» TASK INPUTS:
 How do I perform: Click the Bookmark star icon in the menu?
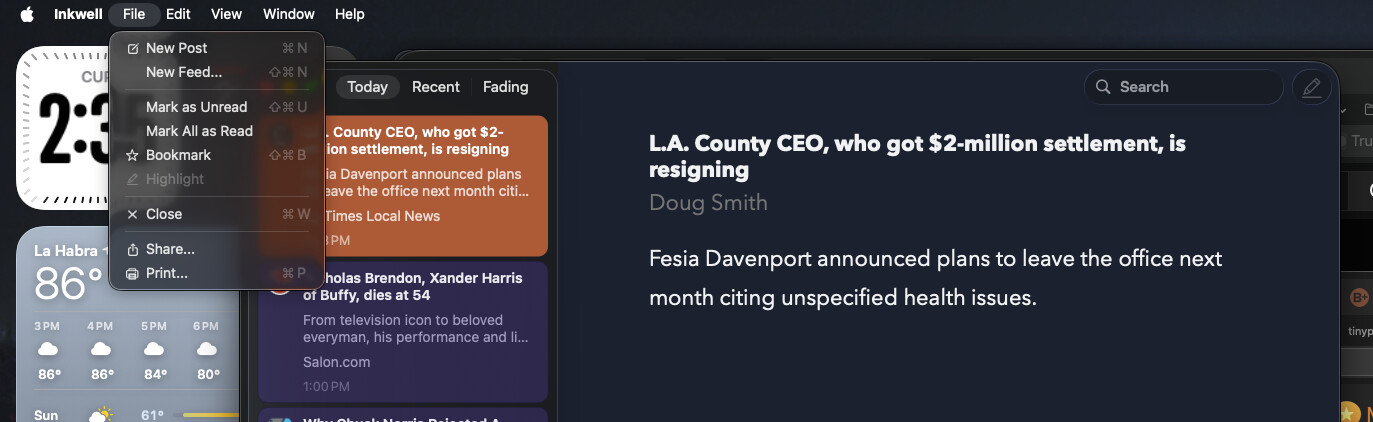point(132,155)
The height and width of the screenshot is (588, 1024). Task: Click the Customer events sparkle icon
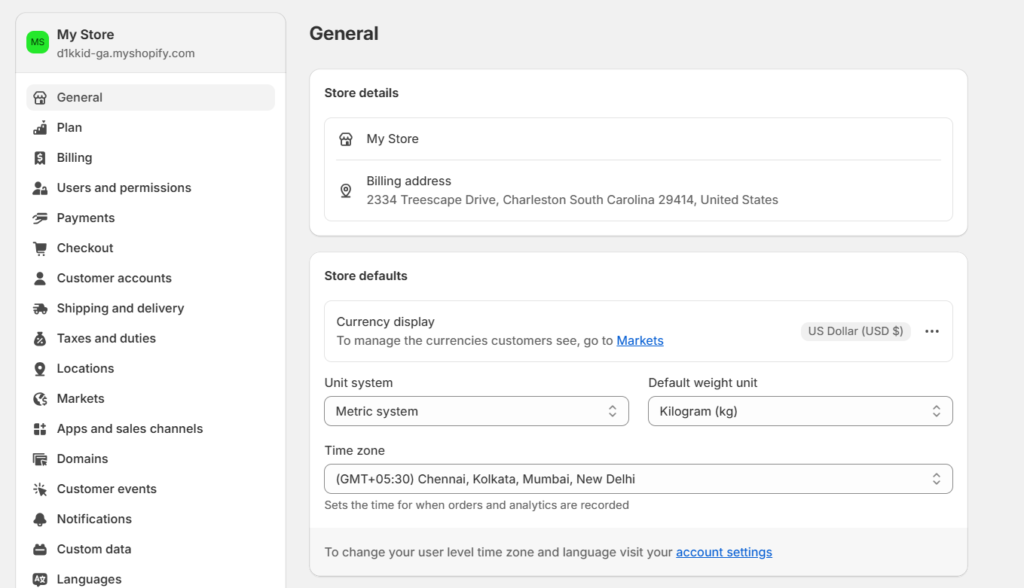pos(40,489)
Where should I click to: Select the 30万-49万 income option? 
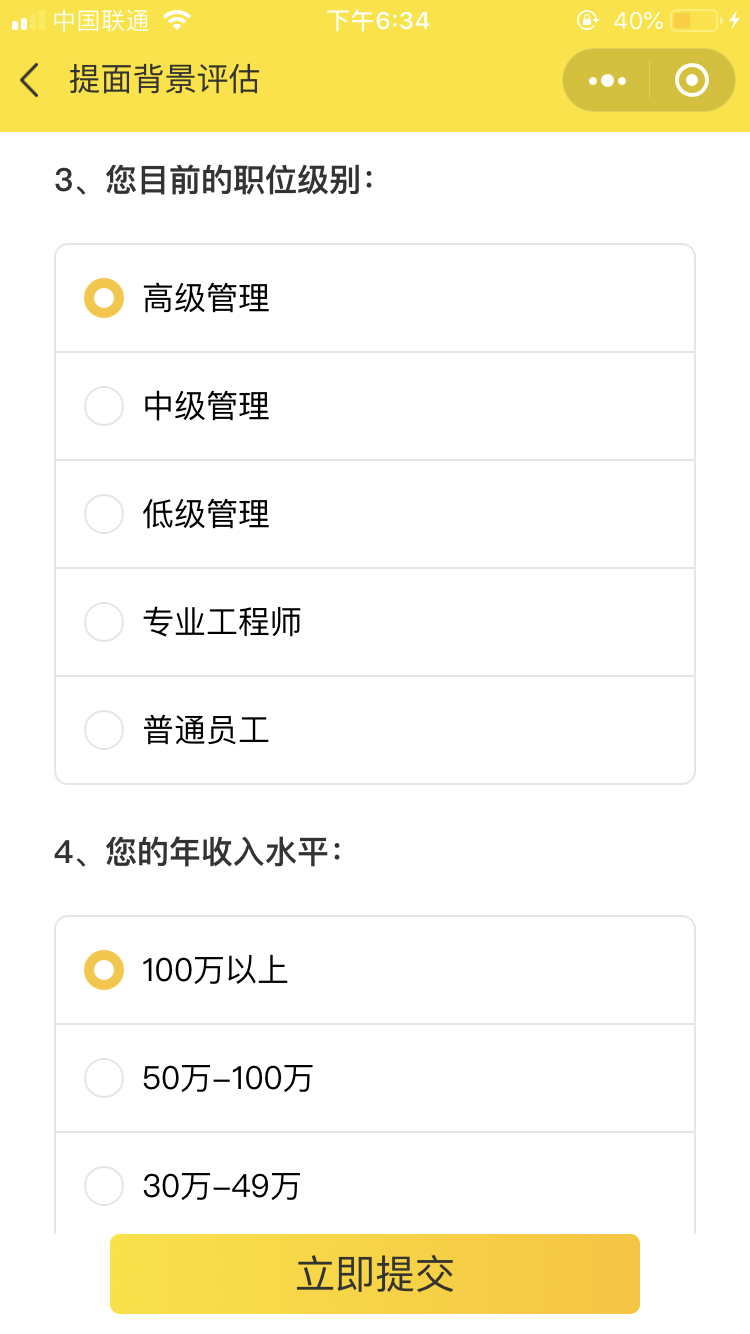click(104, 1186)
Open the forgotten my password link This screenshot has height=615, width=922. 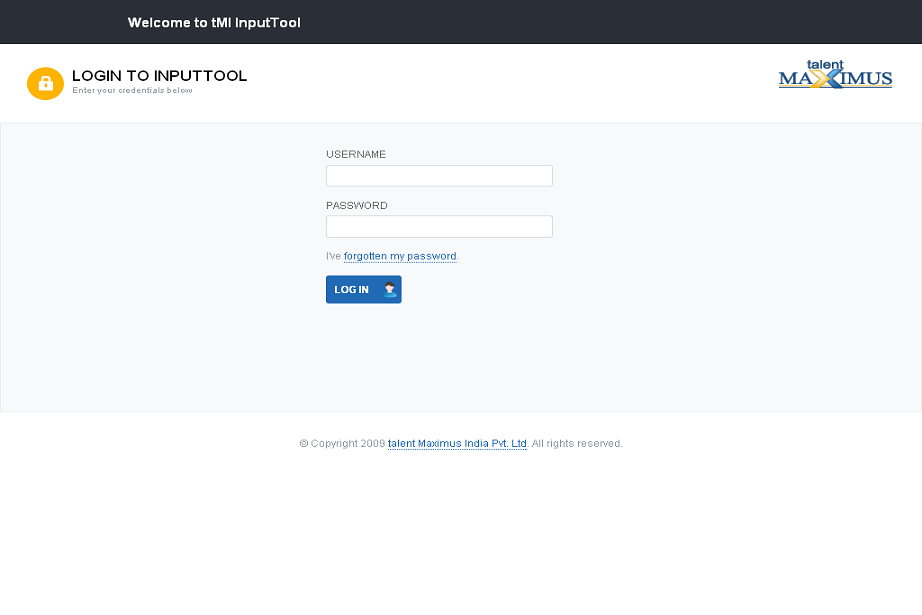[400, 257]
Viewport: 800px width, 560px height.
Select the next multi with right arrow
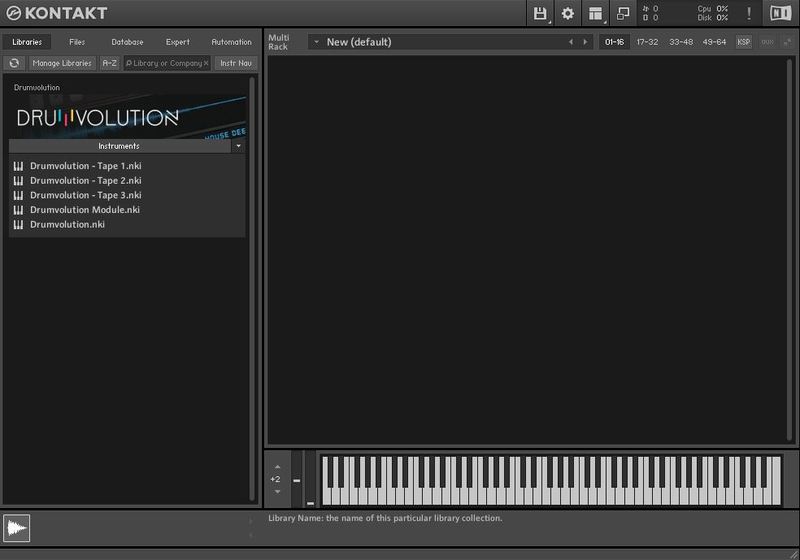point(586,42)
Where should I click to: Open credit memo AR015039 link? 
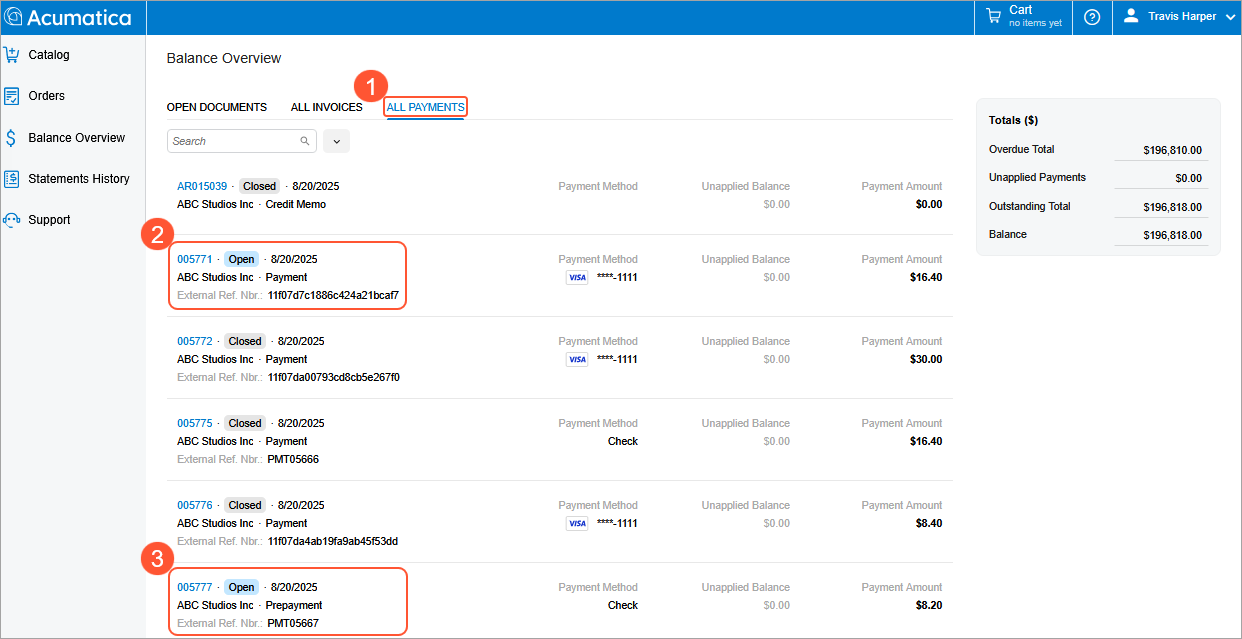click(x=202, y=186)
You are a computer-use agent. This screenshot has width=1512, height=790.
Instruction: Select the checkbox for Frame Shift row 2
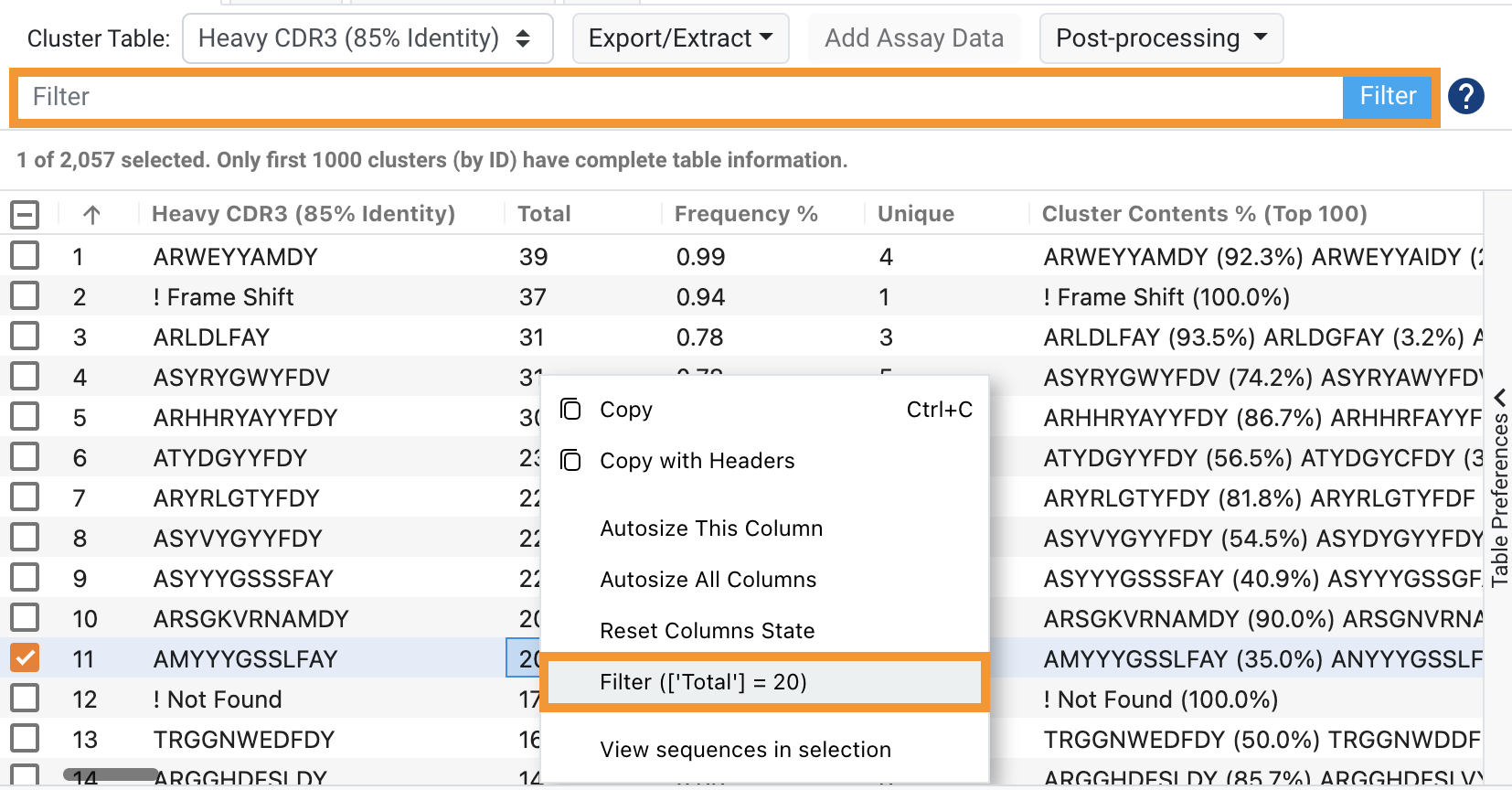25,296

» WHAT THE TASK REQUIRES:
This task calls for the lines from the line holding "You are a computer-use" through the last line above, restated word for word with both ends included and the pictures dropped.

» SOLUTION TO THIS TASK:
You are a computer-use agent. This screenshot has width=1512, height=790.
Instruction: Select the checkbox for Frame Shift row 2
25,296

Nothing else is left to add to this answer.